Procyanidin C1
- Names: IUPAC name [(2R,3R,4R)-Flavan-3,3′,4′,5,7-pentol]-(4→8)-[(2R,3R,4S)-flavan-3,3′,4′,5,7-pentol]-(4→8)-[(2R,3R)-flavan-3,3′,4′,5,7-pentol]

Identifiers
- CAS Number: 37064-30-5;
- 3D model (JSmol): Interactive image;
- ChEBI: CHEBI:75643;
- ChEMBL: ChEMBL290632;
- ChemSpider: 148540;
- KEGG: C17624;
- PubChem CID: 169853;
- UNII: 33516LCW4F;
- CompTox Dashboard (EPA): DTXSID10190562 ;

Properties
- Chemical formula: C_{45}H_{38}O_{18}
- Molar mass: 866.77 g/mol

= Procyanidin C1 =

Procyanidin C1 (PCC1) is a B type proanthocyanidin. It is an epicatechin trimer found in grape (Vitis vinifera), unripe apples, and cinnamon.

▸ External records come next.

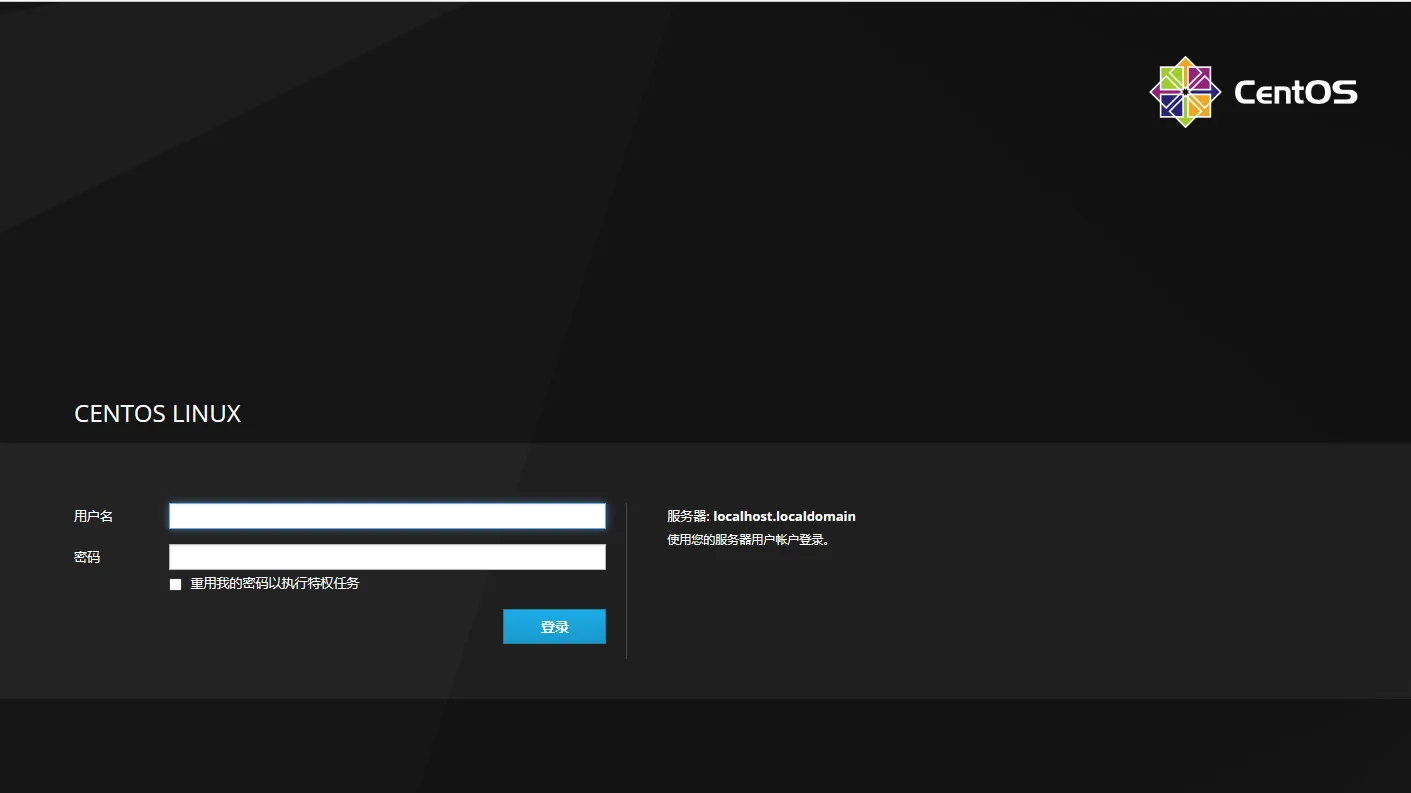Click inside the empty password text box
Screen dimensions: 1411x793
387,557
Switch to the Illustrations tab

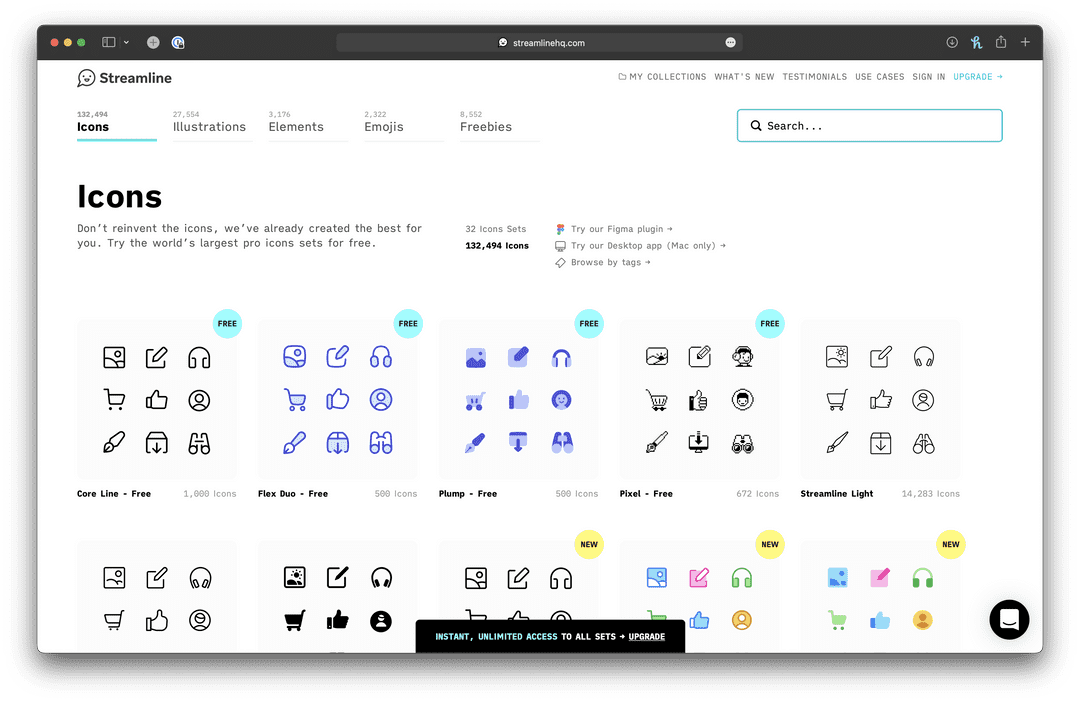point(210,127)
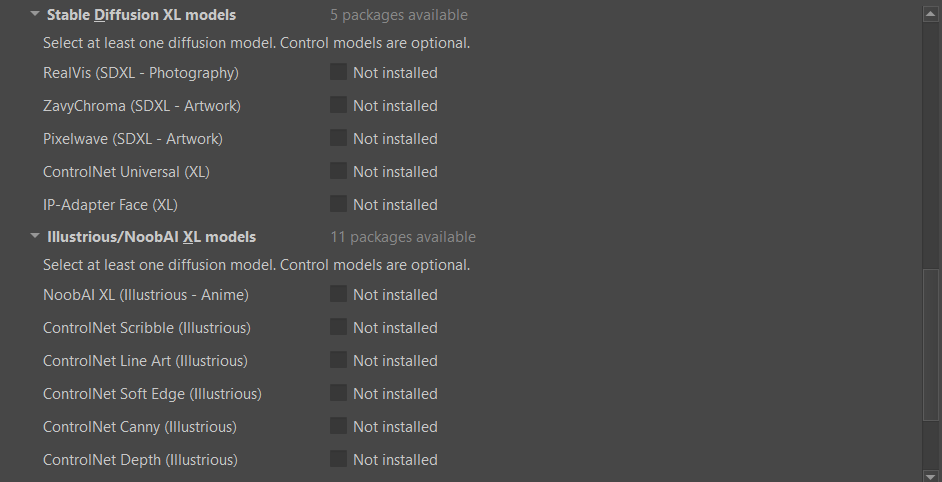942x482 pixels.
Task: Click the scrollbar down arrow
Action: click(931, 474)
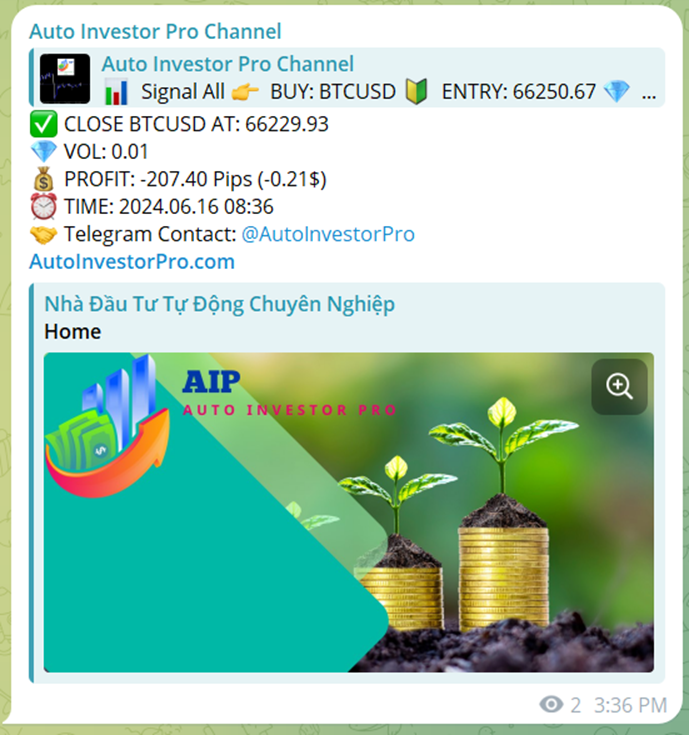Screen dimensions: 689x735
Task: Click the bar chart emoji in quoted reply
Action: [116, 91]
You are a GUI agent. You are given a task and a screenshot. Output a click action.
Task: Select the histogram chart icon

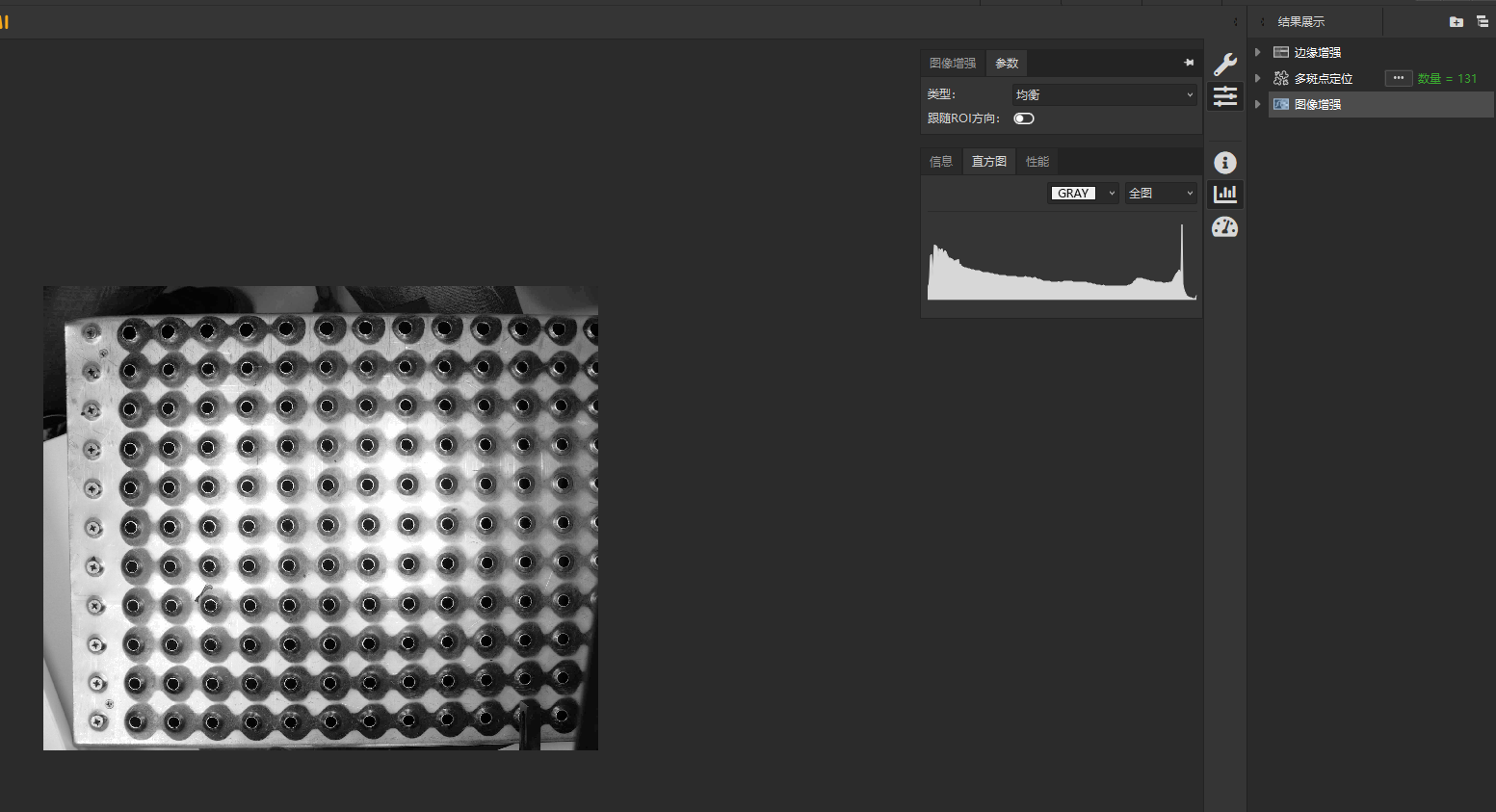click(1224, 194)
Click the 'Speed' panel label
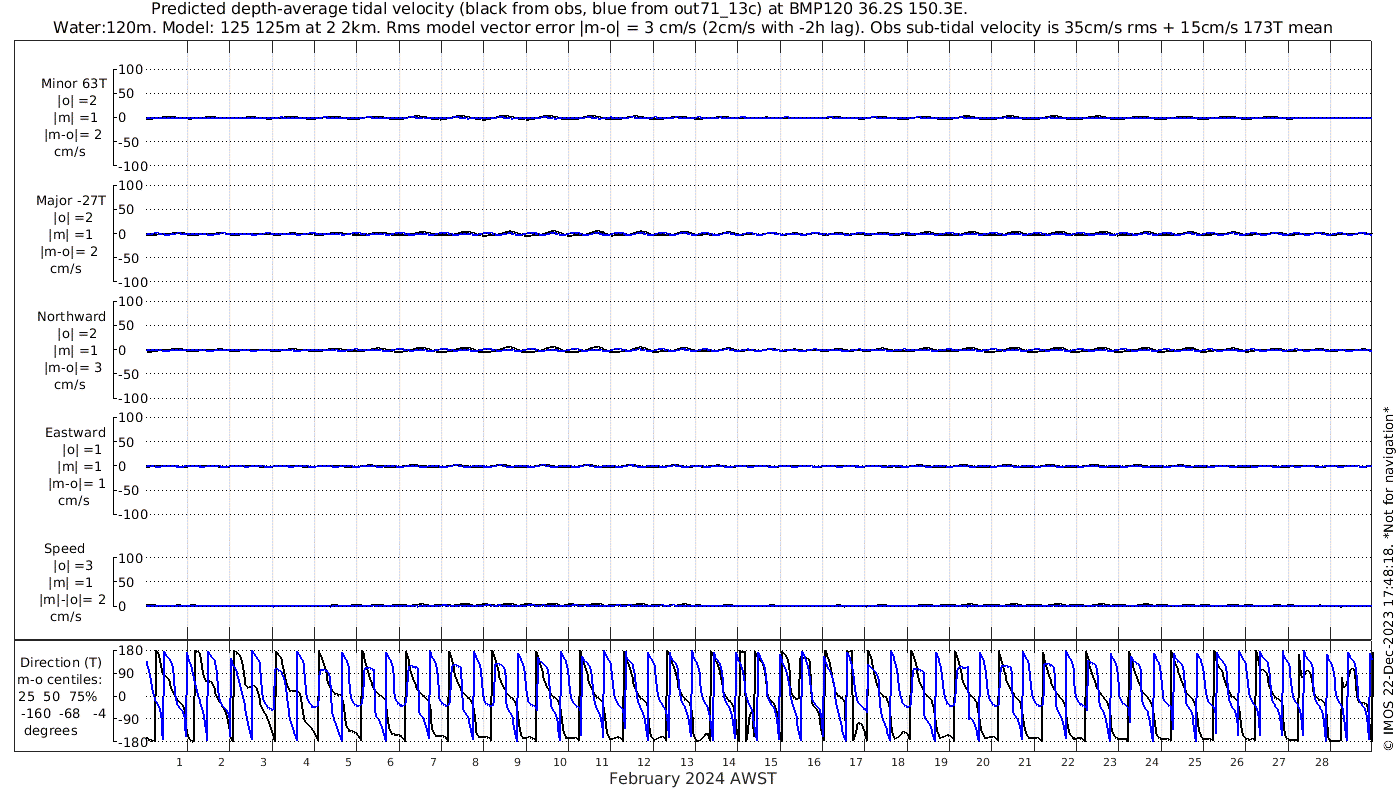This screenshot has height=800, width=1400. click(x=64, y=549)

== Natural occurrence and function ==
Procyanidin C1 can be isolated from grape seed extract.

== Chemical synthesis ==
The stereoselective synthesis of seven benzylated proanthocyanidin trimers (epicatechin-(4β-8)-epicatechin-(4β-8)-epicatechin trimer (procyanidin C1), catechin-(4α-8)-catechin-(4α-8)-catechin trimer (procyanidin C2), epicatechin-(4β-8)-epicatechin-(4β-8)-catechin trimer and epicatechin-(4β-8)-catechin-(4α-8)-epicatechin trimer derivatives) can be achieved with TMSOTf-catalyzed condensation reaction, in excellent yields. The structure of benzylated procyanidin C2 was confirmed by comparing the 1H NMR spectra of protected procyanidin C2 that was synthesized by two different condensation approaches. Finally, deprotection of (+)-catechin and (-)-epicatechin trimers derivatives gives four natural procyanidin trimers in good yields.

==Research==
Procyanidin C1 has been shown to be an effective senolytic agent in wild-type mice, with effects of increased lifespan, reduced senescence markers and making them fitter. It was also found to greatly increase the effectiveness of chemotherapy in mice in which human prostate tumor cells were implanted.